** Task objective **
Please retype every line of the records below with no changes at all.

Word and element pointing entries:
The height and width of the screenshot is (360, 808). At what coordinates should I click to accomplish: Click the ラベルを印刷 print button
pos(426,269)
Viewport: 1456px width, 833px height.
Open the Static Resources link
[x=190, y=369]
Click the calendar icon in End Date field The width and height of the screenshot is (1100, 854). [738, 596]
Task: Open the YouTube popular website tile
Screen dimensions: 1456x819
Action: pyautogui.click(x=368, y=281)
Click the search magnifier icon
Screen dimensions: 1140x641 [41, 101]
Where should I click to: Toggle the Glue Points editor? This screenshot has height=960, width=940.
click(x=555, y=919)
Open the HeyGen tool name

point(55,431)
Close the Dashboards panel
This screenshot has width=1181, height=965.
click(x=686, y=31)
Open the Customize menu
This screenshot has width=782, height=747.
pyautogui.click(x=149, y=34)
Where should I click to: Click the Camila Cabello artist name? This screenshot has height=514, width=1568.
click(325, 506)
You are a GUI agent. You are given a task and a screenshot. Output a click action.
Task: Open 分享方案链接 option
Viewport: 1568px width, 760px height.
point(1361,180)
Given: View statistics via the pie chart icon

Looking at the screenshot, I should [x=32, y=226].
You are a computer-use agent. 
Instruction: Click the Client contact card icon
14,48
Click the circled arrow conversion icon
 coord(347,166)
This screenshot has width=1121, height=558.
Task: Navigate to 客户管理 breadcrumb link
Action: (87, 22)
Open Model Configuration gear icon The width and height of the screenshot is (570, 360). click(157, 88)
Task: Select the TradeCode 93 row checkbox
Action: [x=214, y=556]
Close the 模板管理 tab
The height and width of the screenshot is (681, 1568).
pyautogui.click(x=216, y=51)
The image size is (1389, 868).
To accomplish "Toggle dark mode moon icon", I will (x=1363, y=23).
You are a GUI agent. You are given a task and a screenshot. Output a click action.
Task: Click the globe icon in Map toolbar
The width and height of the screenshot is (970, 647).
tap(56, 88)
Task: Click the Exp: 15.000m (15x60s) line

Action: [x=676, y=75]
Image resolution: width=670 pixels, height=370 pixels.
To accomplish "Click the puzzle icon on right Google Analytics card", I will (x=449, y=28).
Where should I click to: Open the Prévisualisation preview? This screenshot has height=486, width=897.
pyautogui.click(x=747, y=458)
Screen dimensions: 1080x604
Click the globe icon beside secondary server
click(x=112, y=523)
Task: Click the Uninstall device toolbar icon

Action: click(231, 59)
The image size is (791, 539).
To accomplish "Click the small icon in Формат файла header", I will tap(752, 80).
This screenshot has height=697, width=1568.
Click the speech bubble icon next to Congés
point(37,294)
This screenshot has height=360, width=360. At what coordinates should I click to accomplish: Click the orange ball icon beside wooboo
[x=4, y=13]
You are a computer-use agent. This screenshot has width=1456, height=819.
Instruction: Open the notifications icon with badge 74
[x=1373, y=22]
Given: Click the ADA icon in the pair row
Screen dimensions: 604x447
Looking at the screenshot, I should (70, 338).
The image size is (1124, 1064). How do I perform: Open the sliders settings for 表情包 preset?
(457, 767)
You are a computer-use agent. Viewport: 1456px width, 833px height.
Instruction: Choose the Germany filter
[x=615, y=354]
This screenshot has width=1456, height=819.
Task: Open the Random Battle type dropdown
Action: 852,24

** Reply to the exercise **
The height and width of the screenshot is (360, 808). At what coordinates should I click to accomplish: Click the ラベルを印刷 print button
pos(426,269)
Viewport: 1456px width, 833px height.
Open the Static Resources link
[x=190, y=369]
Click the calendar icon in End Date field The width and height of the screenshot is (1100, 854). [738, 596]
Task: Open the YouTube popular website tile
Screen dimensions: 1456x819
Action: pyautogui.click(x=368, y=281)
Click the search magnifier icon
Screen dimensions: 1140x641 [41, 101]
Where should I click to: Toggle the Glue Points editor? This screenshot has height=960, width=940.
click(x=555, y=919)
Open the HeyGen tool name

point(55,431)
Close the Dashboards panel
This screenshot has width=1181, height=965.
click(x=686, y=31)
Open the Customize menu
This screenshot has width=782, height=747.
pyautogui.click(x=149, y=34)
Where should I click to: Click the Camila Cabello artist name? This screenshot has height=514, width=1568.
click(325, 506)
You are a GUI agent. You are given a task and a screenshot. Output a click action.
Task: Open 分享方案链接 option
Viewport: 1568px width, 760px height.
point(1361,180)
Given: View statistics via the pie chart icon

Looking at the screenshot, I should [x=32, y=226].
You are a computer-use agent. 
Instruction: Click the Client contact card icon
14,48
Click the circled arrow conversion icon
 coord(347,166)
This screenshot has width=1121, height=558.
Task: Navigate to 客户管理 breadcrumb link
Action: (87, 22)
Open Model Configuration gear icon The width and height of the screenshot is (570, 360). click(157, 88)
Task: Select the TradeCode 93 row checkbox
Action: [x=214, y=556]
Close the 模板管理 tab
The height and width of the screenshot is (681, 1568).
pyautogui.click(x=216, y=51)
The image size is (1389, 868).
To accomplish "Toggle dark mode moon icon", I will (x=1363, y=23).
You are a GUI agent. You are given a task and a screenshot. Output a click action.
Task: Click the globe icon in Map toolbar
The width and height of the screenshot is (970, 647).
tap(56, 88)
Task: Click the Exp: 15.000m (15x60s) line

Action: [x=676, y=75]
Image resolution: width=670 pixels, height=370 pixels.
To accomplish "Click the puzzle icon on right Google Analytics card", I will (x=449, y=28).
Where should I click to: Open the Prévisualisation preview? This screenshot has height=486, width=897.
pyautogui.click(x=747, y=458)
Screen dimensions: 1080x604
Click the globe icon beside secondary server
click(x=112, y=523)
Task: Click the Uninstall device toolbar icon

Action: click(231, 59)
The image size is (791, 539).
To accomplish "Click the small icon in Формат файла header", I will tap(752, 80).
This screenshot has height=697, width=1568.
Click the speech bubble icon next to Congés
point(37,294)
This screenshot has height=360, width=360. At what coordinates should I click to accomplish: Click the orange ball icon beside wooboo
[x=4, y=13]
You are a computer-use agent. This screenshot has width=1456, height=819.
Instruction: Open the notifications icon with badge 74
[x=1373, y=22]
Given: Click the ADA icon in the pair row
Screen dimensions: 604x447
Looking at the screenshot, I should (70, 338).
The image size is (1124, 1064). How do I perform: Open the sliders settings for 表情包 preset?
(457, 767)
You are a computer-use agent. Viewport: 1456px width, 833px height.
Instruction: Choose the Germany filter
[x=615, y=354]
This screenshot has width=1456, height=819.
Task: Open the Random Battle type dropdown
Action: 852,24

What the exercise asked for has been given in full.